@Green Chile Thanks I appreciate the feedback
@Ontario Hunter
I have done a more than a reasonable amount of competitive shooting, so I can answer some of these questions... Kind of... The kind of, is because it varies a lot from rifle to rifle, mostly depending on how your chambers were cut... When I built up my precision rig, I custom ordered the reamer, and had it cut with that, knowing it was to my specs, and that it was the first chamber cut with that reamer.
So... To answer your questions:
1: "How much is accuracy/reliability at that range affected by a bit of bullet movement in the case?" Ans - This depends again on your rifle, but here is how you can check it, and specifically, here is how you check it in a comparative sense. Prep up 40ish brass at the same time, so they are all as consistent as you can. Take the first 20, and put them into 4 groups of 5 rounds each. What you want to do is make 5 rounds that sit about 25 thou back from the lands (if using solid copper rounds, they need runup if lead, make them just kiss the lands). Then group 2 will be 20-25 thou shorter, group 3 45-55thou shorter, group 4 70-75 thou shorter. When you shoot those groups one of two things will happen. Either almost nothing, OR you will find your groups trending toward or away from tightness. If you do this enough, you will find the optimal length for accuracy in your gun. BUT what you will also do is determine exactly how much accuracy variation occurs from a different COL. In my experience a few thou can make a measurable difference, but it takes like 50 thou or more to start getting unacceptable results.
Then take the other 20 brass and load them up to the length of the most accurate group from the first test. Crimp 10 of them, leave the other 10 un crimped. Now shoot those and compare. Your crimp might make a big difference, it might make almost no difference. BUT, I have never seen a crimp make the groups better, the best case scenario is that they are not much worse.
2: "Curiously, I found some of these old Barnes X bullets seat differently when nothing has changed with the dies."

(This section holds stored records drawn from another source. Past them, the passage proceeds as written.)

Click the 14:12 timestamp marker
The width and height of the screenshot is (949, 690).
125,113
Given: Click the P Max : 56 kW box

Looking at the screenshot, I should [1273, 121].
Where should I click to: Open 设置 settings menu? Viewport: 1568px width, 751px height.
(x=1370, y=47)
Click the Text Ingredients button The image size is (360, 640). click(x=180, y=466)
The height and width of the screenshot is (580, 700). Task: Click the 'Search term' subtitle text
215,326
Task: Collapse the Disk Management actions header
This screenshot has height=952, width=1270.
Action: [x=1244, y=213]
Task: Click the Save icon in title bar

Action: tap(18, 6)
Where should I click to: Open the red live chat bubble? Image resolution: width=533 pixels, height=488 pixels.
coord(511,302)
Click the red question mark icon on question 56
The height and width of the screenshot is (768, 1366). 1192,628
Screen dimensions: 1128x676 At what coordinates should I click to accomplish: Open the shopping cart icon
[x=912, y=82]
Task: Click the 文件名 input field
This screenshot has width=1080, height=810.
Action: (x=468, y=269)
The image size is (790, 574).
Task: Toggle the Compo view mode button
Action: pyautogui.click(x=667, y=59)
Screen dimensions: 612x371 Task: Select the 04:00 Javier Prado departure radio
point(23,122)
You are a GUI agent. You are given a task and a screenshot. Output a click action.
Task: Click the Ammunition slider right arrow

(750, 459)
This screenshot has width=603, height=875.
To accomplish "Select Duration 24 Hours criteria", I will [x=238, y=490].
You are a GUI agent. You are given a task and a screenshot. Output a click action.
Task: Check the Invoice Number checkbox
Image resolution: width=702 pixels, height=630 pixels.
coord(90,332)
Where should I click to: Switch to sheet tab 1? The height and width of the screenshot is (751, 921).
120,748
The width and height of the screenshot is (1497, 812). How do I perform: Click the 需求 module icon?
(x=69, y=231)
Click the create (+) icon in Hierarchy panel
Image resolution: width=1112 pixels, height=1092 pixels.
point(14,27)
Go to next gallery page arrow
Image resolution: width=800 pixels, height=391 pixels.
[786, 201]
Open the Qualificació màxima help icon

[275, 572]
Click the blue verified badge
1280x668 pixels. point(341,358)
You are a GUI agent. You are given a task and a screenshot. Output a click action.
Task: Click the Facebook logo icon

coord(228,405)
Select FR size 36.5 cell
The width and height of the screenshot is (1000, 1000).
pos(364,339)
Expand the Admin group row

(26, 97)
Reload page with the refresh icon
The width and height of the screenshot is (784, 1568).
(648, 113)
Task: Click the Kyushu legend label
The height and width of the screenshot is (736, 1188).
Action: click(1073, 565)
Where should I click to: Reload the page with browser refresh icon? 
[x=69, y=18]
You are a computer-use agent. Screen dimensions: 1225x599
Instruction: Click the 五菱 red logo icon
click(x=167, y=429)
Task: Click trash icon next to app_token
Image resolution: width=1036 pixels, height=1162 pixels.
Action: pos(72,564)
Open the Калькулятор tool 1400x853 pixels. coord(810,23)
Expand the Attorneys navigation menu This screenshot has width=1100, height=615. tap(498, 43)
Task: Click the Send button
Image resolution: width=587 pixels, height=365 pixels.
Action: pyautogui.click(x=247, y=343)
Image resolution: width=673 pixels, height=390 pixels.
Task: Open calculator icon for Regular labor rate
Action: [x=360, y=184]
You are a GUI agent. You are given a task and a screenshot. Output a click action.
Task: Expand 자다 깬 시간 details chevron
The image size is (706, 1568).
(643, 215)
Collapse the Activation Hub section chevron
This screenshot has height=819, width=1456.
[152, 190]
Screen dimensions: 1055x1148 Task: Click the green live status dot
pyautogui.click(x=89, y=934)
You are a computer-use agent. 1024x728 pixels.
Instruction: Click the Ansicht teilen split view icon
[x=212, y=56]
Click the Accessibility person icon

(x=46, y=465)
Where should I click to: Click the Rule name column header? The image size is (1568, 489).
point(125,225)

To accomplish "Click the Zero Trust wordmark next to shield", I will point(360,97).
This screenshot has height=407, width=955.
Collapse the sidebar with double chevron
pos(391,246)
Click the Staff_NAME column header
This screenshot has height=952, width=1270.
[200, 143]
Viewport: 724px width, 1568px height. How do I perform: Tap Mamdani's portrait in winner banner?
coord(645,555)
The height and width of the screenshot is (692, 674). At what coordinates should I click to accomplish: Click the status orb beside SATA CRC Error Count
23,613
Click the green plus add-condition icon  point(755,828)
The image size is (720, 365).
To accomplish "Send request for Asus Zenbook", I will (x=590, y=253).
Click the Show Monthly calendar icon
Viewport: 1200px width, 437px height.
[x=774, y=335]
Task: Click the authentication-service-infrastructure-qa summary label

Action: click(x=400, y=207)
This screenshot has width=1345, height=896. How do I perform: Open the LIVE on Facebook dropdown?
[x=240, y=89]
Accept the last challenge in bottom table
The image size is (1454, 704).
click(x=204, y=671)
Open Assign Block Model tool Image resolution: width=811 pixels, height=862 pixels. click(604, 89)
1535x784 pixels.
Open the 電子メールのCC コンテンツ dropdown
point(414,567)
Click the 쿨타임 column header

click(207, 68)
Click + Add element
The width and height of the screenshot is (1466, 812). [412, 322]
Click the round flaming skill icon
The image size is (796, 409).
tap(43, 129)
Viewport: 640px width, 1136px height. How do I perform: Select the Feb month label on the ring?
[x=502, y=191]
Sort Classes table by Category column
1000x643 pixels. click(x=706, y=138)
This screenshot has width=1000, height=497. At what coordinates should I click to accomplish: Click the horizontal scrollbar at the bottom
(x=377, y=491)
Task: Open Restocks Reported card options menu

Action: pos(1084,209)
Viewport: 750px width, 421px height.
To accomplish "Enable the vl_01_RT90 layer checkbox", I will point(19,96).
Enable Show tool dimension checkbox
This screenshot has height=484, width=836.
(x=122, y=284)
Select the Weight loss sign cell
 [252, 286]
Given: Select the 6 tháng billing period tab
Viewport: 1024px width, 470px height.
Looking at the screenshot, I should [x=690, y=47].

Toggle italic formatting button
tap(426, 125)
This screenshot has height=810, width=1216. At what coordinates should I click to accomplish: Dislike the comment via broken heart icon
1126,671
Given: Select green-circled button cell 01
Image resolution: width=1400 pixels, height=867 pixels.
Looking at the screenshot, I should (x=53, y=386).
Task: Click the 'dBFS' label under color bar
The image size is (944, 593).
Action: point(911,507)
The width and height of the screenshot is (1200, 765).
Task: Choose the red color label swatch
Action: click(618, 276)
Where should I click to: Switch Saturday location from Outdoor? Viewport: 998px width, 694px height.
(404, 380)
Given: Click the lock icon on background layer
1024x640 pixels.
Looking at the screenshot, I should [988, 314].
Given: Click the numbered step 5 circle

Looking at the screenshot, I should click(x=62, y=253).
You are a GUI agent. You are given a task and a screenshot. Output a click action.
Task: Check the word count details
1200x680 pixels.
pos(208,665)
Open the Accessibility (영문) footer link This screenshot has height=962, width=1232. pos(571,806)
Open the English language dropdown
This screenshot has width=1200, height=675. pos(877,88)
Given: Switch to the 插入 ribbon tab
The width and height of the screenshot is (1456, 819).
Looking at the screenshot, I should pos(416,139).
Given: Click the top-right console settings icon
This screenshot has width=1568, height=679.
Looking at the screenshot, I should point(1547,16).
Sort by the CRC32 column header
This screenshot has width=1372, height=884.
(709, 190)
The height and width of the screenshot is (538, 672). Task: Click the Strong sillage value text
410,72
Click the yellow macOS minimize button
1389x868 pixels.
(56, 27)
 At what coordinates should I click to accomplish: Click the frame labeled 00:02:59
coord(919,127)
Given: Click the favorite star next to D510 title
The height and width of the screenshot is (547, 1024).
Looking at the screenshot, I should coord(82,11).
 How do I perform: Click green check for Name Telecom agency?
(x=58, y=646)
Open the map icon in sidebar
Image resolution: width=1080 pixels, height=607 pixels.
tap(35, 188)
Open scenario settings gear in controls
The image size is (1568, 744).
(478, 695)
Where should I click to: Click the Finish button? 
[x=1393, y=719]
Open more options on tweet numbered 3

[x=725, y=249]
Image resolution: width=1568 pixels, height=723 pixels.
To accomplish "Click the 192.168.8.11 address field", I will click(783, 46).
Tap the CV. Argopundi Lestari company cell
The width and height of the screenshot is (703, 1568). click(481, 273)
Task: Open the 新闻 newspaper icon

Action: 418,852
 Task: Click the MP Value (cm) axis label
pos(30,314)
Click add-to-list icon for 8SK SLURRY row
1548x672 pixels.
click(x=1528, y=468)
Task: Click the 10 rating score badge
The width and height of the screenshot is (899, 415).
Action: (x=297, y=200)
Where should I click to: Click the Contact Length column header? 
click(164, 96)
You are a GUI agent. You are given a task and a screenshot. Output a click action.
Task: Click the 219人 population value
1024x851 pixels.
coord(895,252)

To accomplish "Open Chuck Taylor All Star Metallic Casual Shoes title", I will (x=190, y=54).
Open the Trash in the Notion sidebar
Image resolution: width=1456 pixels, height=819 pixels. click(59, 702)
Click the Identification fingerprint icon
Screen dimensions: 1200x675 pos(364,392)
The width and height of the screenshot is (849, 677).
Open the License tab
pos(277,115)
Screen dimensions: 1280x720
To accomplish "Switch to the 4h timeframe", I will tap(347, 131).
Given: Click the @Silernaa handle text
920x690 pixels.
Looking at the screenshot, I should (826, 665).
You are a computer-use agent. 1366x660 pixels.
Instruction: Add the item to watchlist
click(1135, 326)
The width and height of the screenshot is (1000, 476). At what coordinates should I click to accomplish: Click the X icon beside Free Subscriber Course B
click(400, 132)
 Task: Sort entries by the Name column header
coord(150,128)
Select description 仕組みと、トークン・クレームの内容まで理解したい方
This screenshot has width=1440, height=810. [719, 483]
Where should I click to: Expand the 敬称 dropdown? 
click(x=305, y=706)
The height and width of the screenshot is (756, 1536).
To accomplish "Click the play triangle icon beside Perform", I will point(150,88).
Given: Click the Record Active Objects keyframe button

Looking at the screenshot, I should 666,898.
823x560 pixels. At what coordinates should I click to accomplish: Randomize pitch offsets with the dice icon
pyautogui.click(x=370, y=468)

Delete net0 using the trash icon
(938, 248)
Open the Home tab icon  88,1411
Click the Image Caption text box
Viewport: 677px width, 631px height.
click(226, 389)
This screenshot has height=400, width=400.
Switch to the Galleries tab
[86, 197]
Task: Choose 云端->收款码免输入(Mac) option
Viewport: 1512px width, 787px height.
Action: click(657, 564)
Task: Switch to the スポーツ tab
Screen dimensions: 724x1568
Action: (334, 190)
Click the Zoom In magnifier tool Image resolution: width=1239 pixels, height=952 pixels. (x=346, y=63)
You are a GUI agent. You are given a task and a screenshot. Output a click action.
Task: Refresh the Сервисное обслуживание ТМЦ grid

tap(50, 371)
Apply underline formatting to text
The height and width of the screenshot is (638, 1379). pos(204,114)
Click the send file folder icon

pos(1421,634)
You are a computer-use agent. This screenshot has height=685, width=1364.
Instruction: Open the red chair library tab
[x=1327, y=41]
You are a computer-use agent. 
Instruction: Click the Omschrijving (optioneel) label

Ans - Nothing wrong with that, provided that it is only a few thou, say +-5 or so. The reason for this is based on how the measurement is made. When you measure COL with your calipers, you are measuring base of the case, to tip of the bullet. BUT, modern dies DO NOT seat based on the tip. They seat based on the ogive, so that they do not deform the tip. So that few thou variation you are seeing is the difference in the actual bullet tips themselves. How do you check this? Well, take 10 bullets, measure their lengths (just the projectile), and you will see that they are different lengths. Now load them in cases that you have measured that are the same length. You should see that the variation in overall lengths now roughly corresponds to the bullet overall lengths. Though there will still be some differences, because the ogives will be slightly different. Guys that shoot F class matches and stuff will actually buy bullets in massive quantities, so they can sort bullets by their bearing surface length and ogive characteristic and stuff to make lots of bullets that are more similar. I don't not recommend this for DG rifles at all. Because it is a super waste of time. Honestly we are aiming for 4" groups off sticks at 100. Not sub MOA, which is an expectation I have had to temper in myself.
Here is an example of a test for the 143gr ELD-X bullet in my 6.5x55
Kissing the lands - .58" 5 shot group
5 thou behind lands - .51" 5 shot group
10 thou behind lands - .32" group with a called flyer
15 thou behind lands - .18" group with another called flyer - I am human
20 thou behind lands - .67"
25 thou behind- 48" and a suspected flyer.
The point is that you can see it get tighter, hit an optimal length, then open up again. Small changes in length can affect accuracy. But in all these examples, that max variation is still only around .5" over 25 thou of seating depth. So I would wager unless your bullets are shifting A LOT, its not affecting accuracy that much.